- Location: Issyk-Kul Region, Jeti-Ögüz District
- Coordinates: 41°43′53″N 77°43′35″E﻿ / ﻿41.73139°N 77.72639°E
- Lake type: Dammed
- Etymology: the Moaning Lake in Kyrgyz language
- Catchment area: 54 km^{2} (21 sq mi)
- Basin countries: Kyrgyzstan
- Surface area: 1.15 km^{2} (0.44 sq mi)
- Average depth: 5–6 m (16–20 ft)
- Water volume: 0.006 km^{3} (0.0014 cu mi)
- Surface elevation: 3,628 m (11,903 ft)

= Ökürgön-Köl =

Lake in Kyrgyzstan

Ökürgön-Köl (Өкүргөн-Көл) is a mountain lake in Inner Tien-Shan. It is located at an elevation of 3628 m in the Ökürgön basin on the southern slope of the Jetim-Bel Range, along the right tributary of the Taragay River. The lake covers an area of 1.15 km2, with an estimated volume of 0.006 km3. Its catchment area is reported as 54 km2 according to the Atlas of Kyrgyz Republic while other sources give a value of 33.7 km2. The depth of the lake is 5-6 m It is fed by the Sarytör River, which forms from four small glaciers in the upper valley.

The lake basin was formed by glacial activity and lies in a depression dammed by moraines.

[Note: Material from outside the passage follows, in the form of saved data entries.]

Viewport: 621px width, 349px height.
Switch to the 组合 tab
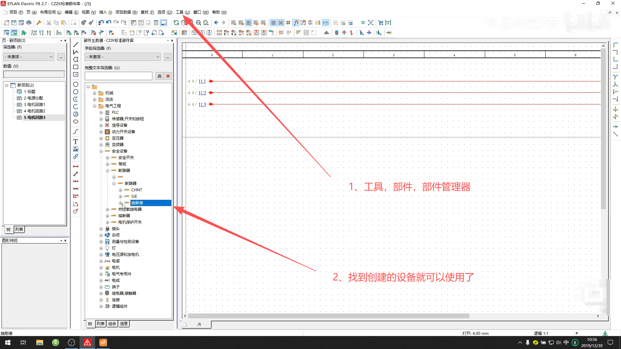112,324
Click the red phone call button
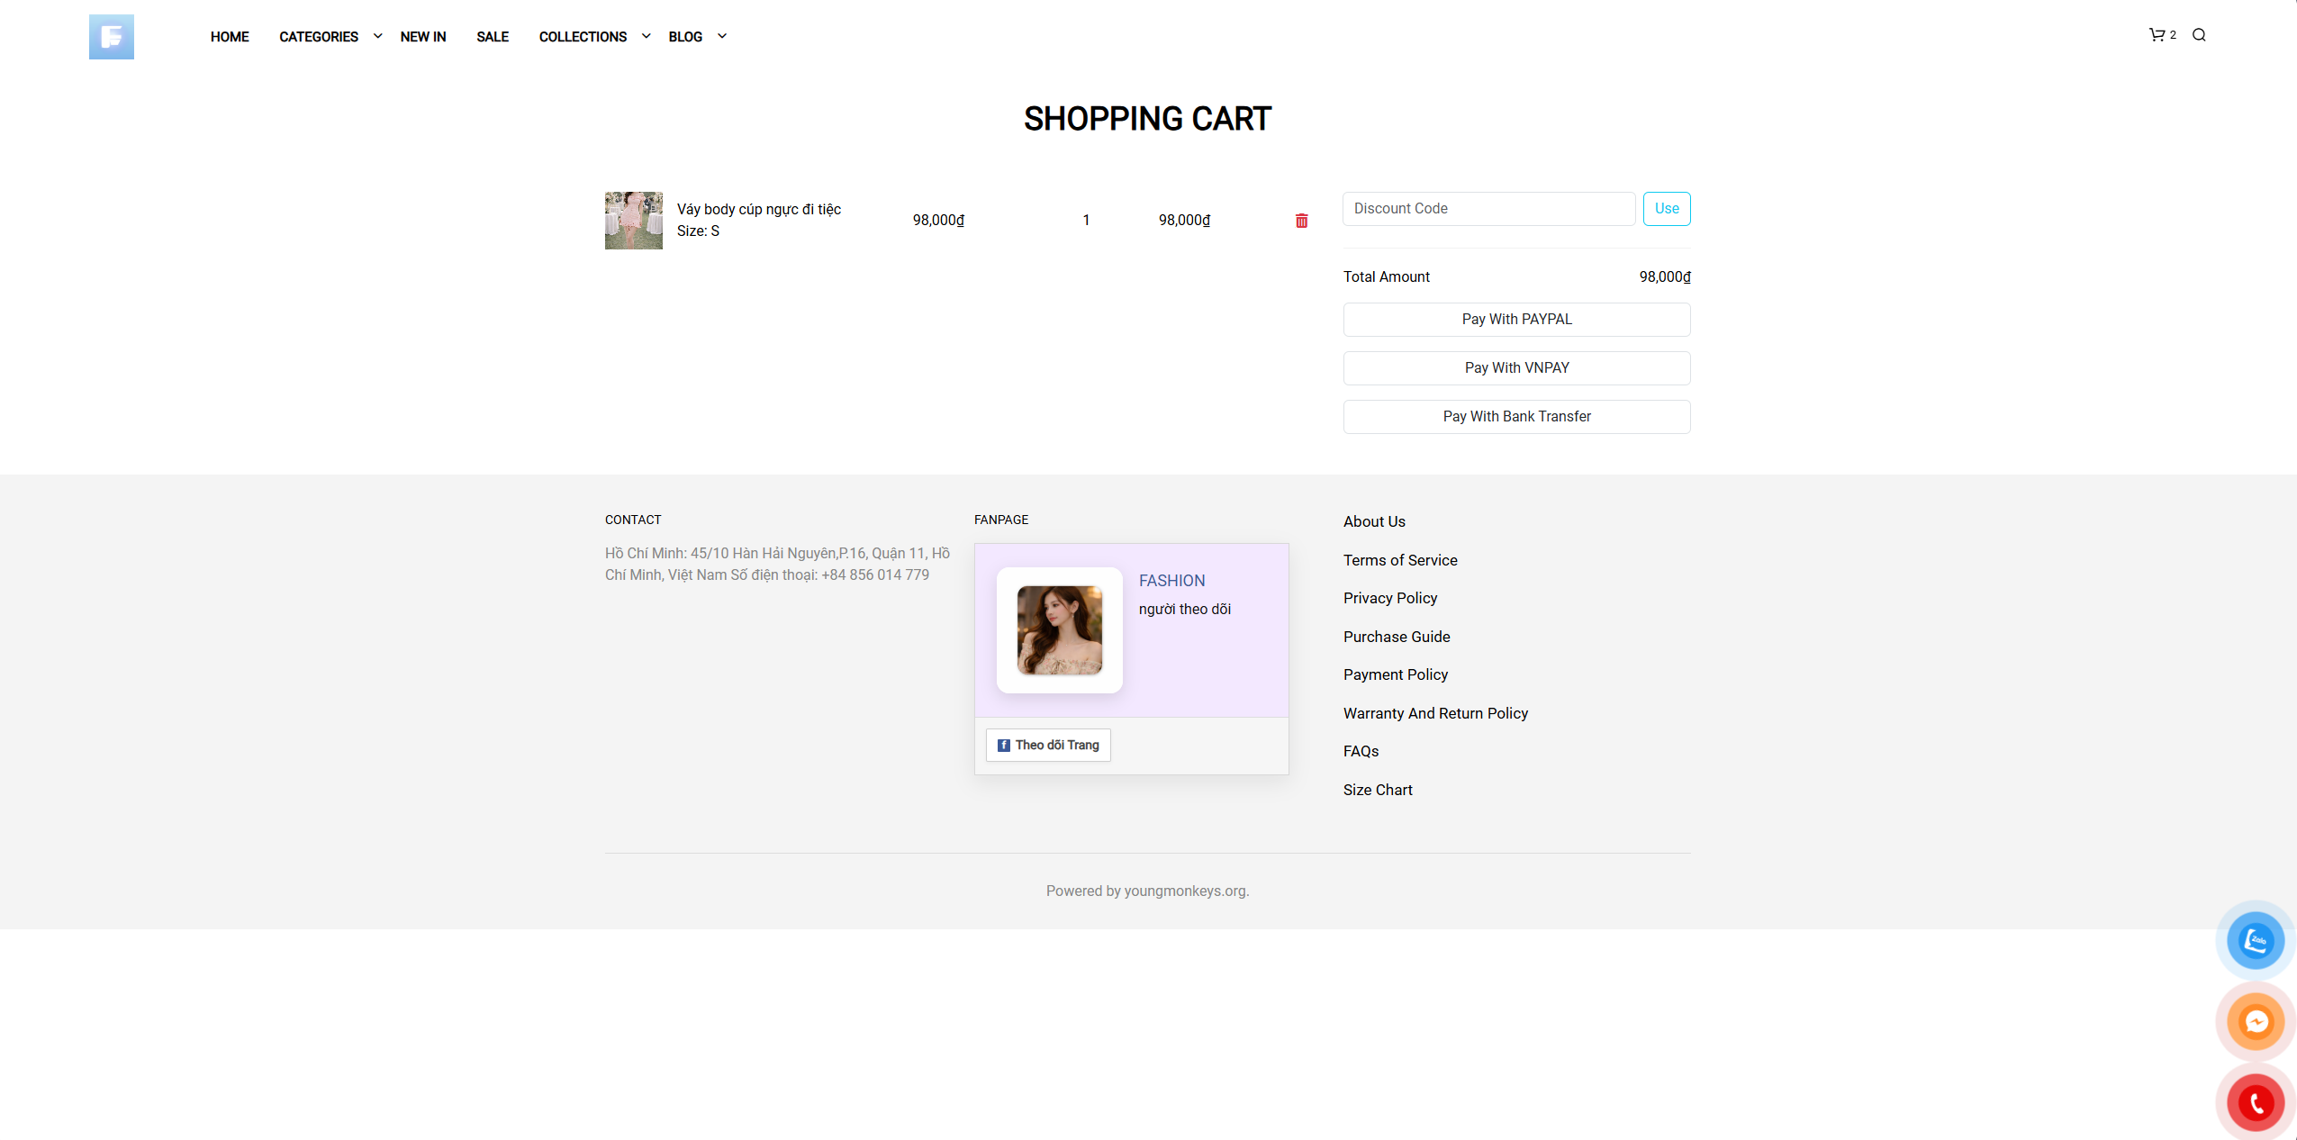This screenshot has height=1140, width=2297. tap(2255, 1102)
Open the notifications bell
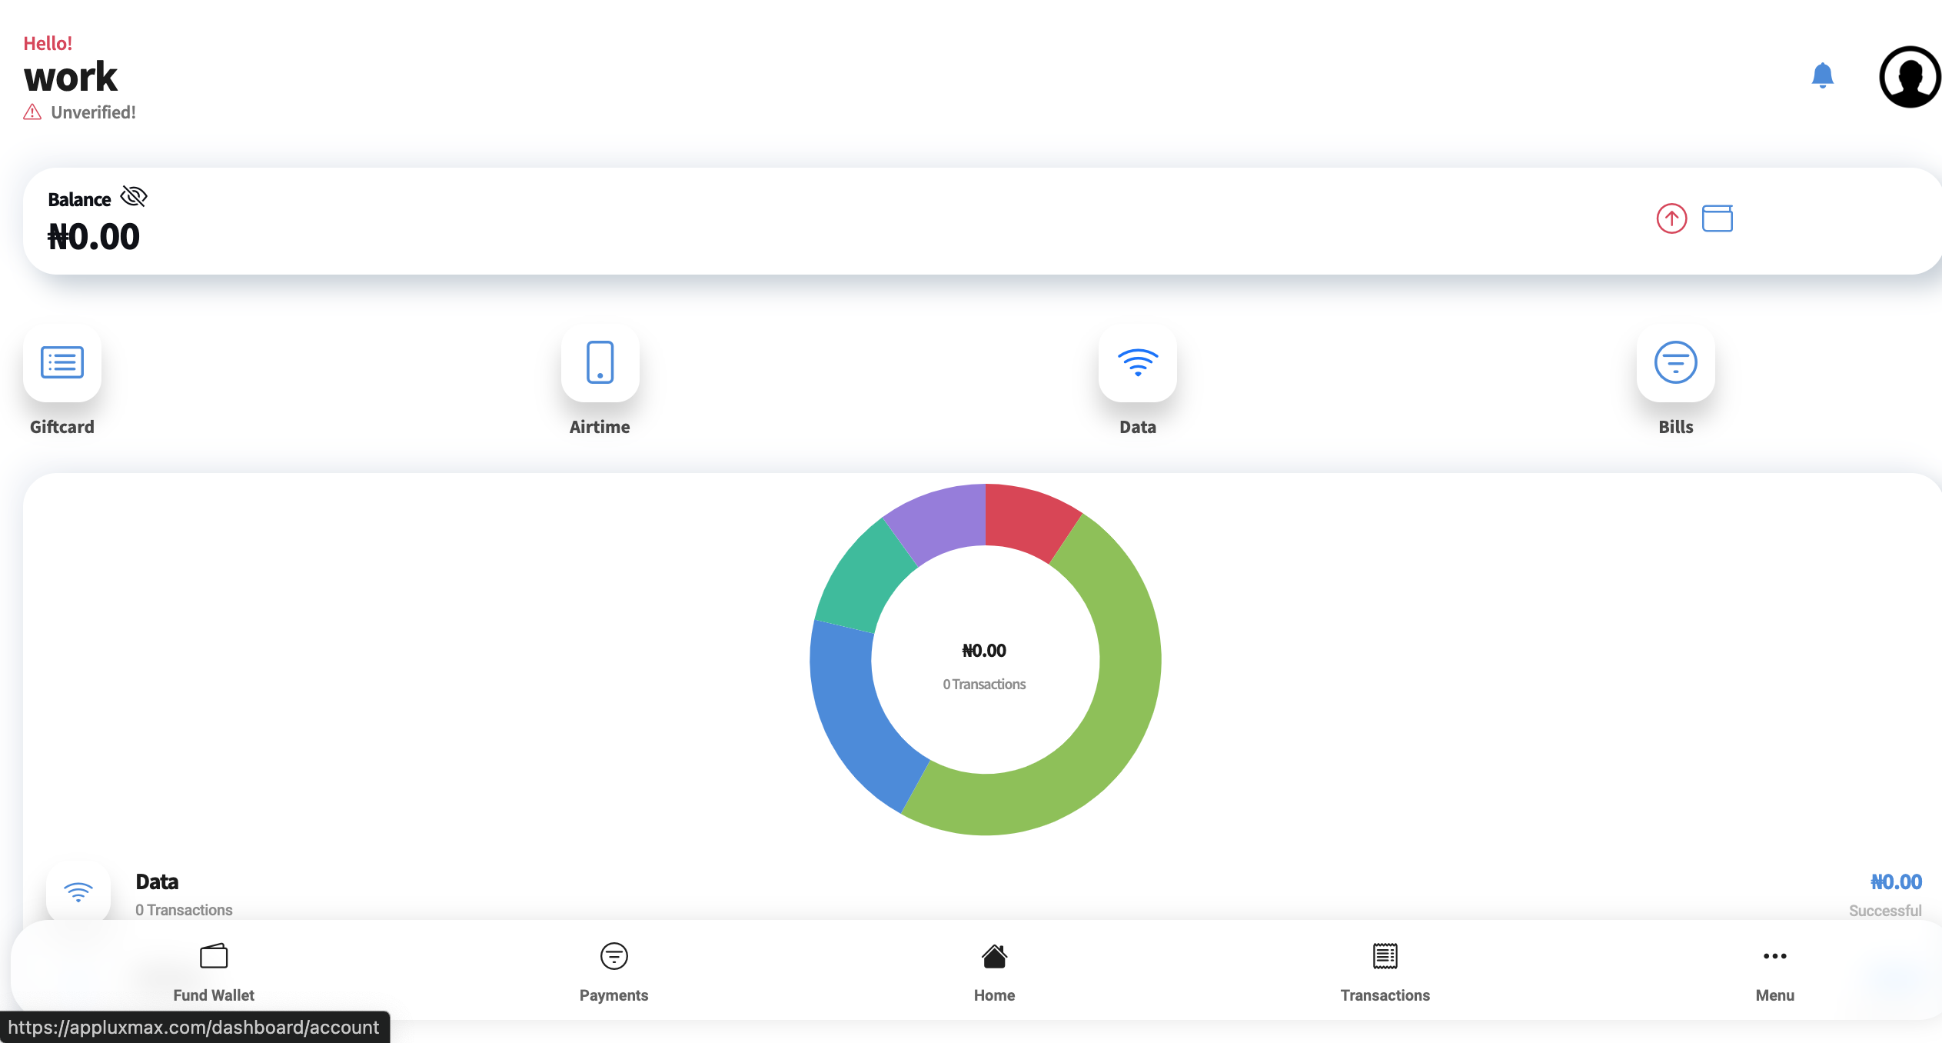Viewport: 1942px width, 1043px height. [1822, 75]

The outflowing stream joins the Sarytör River and together they form the Ökürgön River.

==Etymology==
During the 1916 Ürkün, a young woman fleeing toward China with her infant attempted to cross a lake that appeared frozen. As she reached the middle, the ice broke, and she, her child, and her camel drowned. Since then, locals say sorrowful sounds—resembling cries and moans—echo over the lake during winter storms. Because of this tragic story, the lake became known as Ökürgön-Köl, “the Moaning Lake.”